/spark-twitter-lda

Analyzing tweets with Apache Spark

Primary LanguageScalaApache License 2.0Apache-2.0

Apache Spark Streaming LDA

This application is for analyzing and storing Twitter data in real time.

Setup Kafka

Download and install Kafka 2.10-0.8.1.1

Start Zookeeper
cd /path/to/kafka
bin/zookeeper-server-start.sh config/zookeeper.properties

Start Kafka
bin/kafka-server-start.sh config/server.properties

Create Kafka topic
bin/kafka-topics.sh --create --zookeeper localhost:2181 --replication-factor 1 --partitions 1 --topic tweets

Twitter Kafka pipeline

Create a Twitter user and create a Twitter app at apps.twitter.com to get your Consumer key and Access Token.

Create Twitter Kafka pipeline to collect tweets with:
https://github.com/NFLabs/kafka-twitter

Run Kafka Twitter Producer with:
cd kafka-twitter-master
./gradlew run -Pargs="conf/producer.conf"

MySQL

Install MySQL, log in and then create an user that you want the app to use, and grant it permissions.
Then do the following command:

mysql> USE default;

Spark creates the tables if it doesn't find them in the given database.
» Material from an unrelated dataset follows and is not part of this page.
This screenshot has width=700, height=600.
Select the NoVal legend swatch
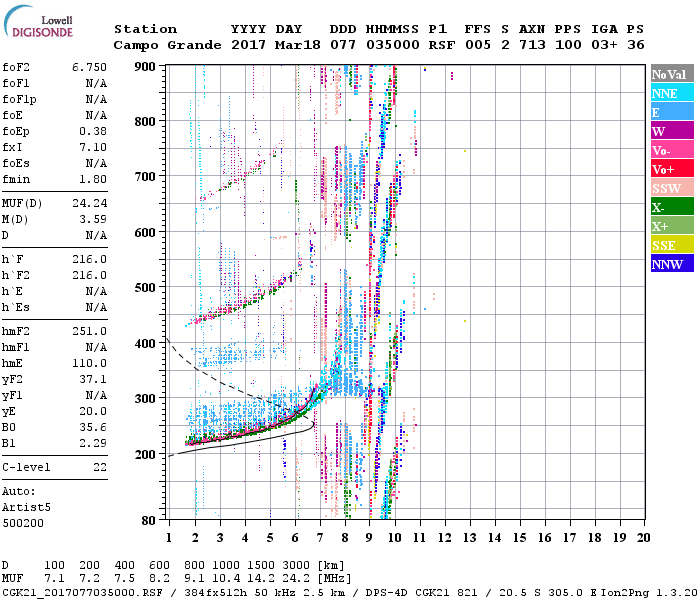671,74
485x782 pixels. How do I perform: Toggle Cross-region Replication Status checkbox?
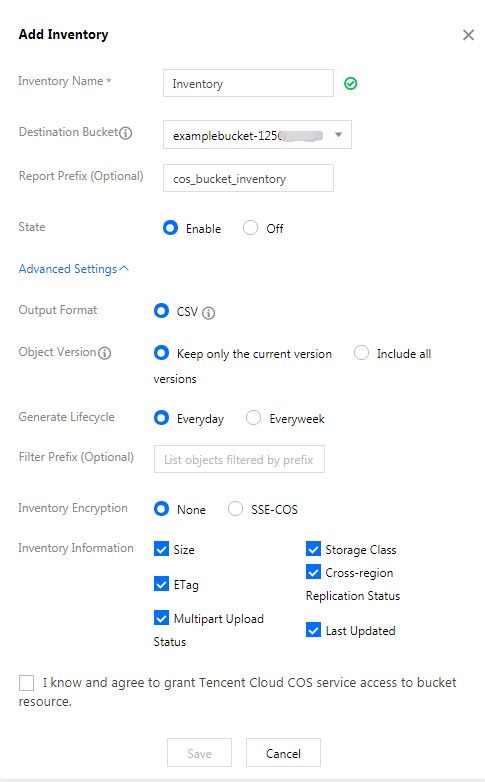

But if you want you can make them with these commands

mysql> CREATE TABLE LDAResults(
-> peak_at TIMESTAMP, 
-> LDA TEXT,  
-> hashtags TEXT );
mysql> CREATE TABLE Tweets(
-> username TEXT,
-> created_at TIMESTAMP, 
-> text TEXT,
-> hashtags TEXT, 
-> lang TEXT,
-> partition TIMESTAMP ); 

To keep your database from blowing up I suggest you make some kind of cleaning event that removes every day x days old data.

Setup Apache Spark and the App

Download and build Apache Spark. Version used in development of this app was 1.4.0. Download and add mysql-connector-java.jarto Spark Classpath. Version used 5.1.36.

Change your MySQL database information in Launcher.scala and LDAObject.scala.

cd spark-twitter-lda/
sbt assembly

Launch Apache Spark standalone server.

cd /path/to/spark
sbin/start-all.sh

You need to start this application at even 10minutes for the peak detection to work correctly. Launch App with command:

./bin/spark-submit --class main.scala.Launcher --master spark://localhost.localdomain:7077 /path/to/sparktwitterlda.jar

Visualize your data

For data visualization you can use anything that supports mysql connection. I created a simple graph in d3.js and php.